Studying science can also be rewarding, challenging, and fun. At NSTSS, we heard from many inspiring professionals in a range of STEM areas; all of whom loved their jobs. When asked why they persevered in Science careers despite the challenge of not finding answers or discovering concrete solutions that had direct practical applications, the scientists looked flummoxed. “Because it’s fun,” they replied. An astrophysicist at the Canberra Deep Space Communication Complex explained that whilst their research might lead to innovations initially used by NASA and then for the general population, such as enriched baby food, portable cordless vacuums or infra-red ear thermometers, that’s often not the basis for the research. Scientists just want to know why.

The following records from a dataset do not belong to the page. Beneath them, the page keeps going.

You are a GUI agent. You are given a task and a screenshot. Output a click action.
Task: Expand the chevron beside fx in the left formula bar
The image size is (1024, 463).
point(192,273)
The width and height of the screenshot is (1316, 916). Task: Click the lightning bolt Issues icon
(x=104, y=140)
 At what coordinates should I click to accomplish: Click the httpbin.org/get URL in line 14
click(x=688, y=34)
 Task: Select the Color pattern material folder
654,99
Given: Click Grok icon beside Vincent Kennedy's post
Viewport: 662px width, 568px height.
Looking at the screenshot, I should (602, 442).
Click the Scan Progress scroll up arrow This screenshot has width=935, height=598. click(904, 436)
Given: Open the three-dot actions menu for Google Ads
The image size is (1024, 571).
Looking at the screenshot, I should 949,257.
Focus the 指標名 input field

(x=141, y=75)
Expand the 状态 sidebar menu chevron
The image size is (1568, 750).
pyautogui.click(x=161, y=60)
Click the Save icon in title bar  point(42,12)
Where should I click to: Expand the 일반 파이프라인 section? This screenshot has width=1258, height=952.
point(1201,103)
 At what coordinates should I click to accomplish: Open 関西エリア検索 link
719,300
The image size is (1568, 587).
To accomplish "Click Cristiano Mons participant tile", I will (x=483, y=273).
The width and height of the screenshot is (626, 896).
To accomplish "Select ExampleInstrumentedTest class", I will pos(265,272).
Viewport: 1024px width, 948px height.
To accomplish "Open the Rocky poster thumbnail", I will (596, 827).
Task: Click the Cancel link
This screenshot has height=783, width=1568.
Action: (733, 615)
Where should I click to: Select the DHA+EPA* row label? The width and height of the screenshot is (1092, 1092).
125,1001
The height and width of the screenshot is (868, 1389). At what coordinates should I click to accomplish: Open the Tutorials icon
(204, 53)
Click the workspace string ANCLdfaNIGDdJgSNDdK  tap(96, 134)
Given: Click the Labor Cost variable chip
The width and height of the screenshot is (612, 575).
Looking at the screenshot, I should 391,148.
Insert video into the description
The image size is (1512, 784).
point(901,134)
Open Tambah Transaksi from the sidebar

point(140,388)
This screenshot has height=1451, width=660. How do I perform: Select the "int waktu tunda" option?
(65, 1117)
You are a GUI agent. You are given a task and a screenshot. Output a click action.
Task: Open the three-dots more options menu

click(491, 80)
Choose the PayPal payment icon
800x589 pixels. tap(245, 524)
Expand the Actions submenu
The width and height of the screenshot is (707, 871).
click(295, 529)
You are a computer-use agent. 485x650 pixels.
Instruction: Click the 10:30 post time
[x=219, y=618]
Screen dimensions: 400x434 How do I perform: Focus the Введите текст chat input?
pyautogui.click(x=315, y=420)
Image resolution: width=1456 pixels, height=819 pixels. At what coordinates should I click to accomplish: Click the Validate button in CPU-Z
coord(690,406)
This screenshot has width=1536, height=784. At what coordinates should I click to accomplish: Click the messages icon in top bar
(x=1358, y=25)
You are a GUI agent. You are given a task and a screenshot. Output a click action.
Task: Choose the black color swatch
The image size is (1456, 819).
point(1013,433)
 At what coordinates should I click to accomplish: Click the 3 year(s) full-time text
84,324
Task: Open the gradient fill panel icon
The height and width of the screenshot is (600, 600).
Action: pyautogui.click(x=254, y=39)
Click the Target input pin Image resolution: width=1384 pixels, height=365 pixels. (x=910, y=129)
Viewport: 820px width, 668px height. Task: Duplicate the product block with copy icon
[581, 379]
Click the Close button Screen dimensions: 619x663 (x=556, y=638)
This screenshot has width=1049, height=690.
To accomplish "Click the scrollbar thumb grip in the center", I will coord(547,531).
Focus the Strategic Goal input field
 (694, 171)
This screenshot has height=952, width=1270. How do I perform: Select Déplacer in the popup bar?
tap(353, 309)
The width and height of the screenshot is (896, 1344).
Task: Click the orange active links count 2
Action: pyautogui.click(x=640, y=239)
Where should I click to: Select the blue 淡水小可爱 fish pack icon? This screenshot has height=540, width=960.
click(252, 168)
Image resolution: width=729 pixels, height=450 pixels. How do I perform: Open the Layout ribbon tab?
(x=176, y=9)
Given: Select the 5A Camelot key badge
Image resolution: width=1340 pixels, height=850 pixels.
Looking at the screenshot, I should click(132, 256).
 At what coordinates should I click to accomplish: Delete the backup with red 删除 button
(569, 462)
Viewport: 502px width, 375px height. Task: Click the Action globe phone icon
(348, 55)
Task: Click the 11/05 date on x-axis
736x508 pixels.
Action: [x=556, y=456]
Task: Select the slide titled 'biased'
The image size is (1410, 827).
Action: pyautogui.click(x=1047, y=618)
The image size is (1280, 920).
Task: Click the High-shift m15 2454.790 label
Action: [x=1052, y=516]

This is what STEM at Strathcona is all about: sparking curiosity, nurturing a love of learning, inspiring students by showing them what is possible, and motivating them to achieve in whatever field they choose in the future.
** The NSTSS is offered through the National Youth Science Forum, (NYSF). The NSTSS was also supported in 2017 by the Australian Government Department of Industry, Innovation, and Science amongst other organisations. NYSF also offer a 12 day residential program for students entering Year 12. After completion of the program there are opportunities to attend one of several international conferences.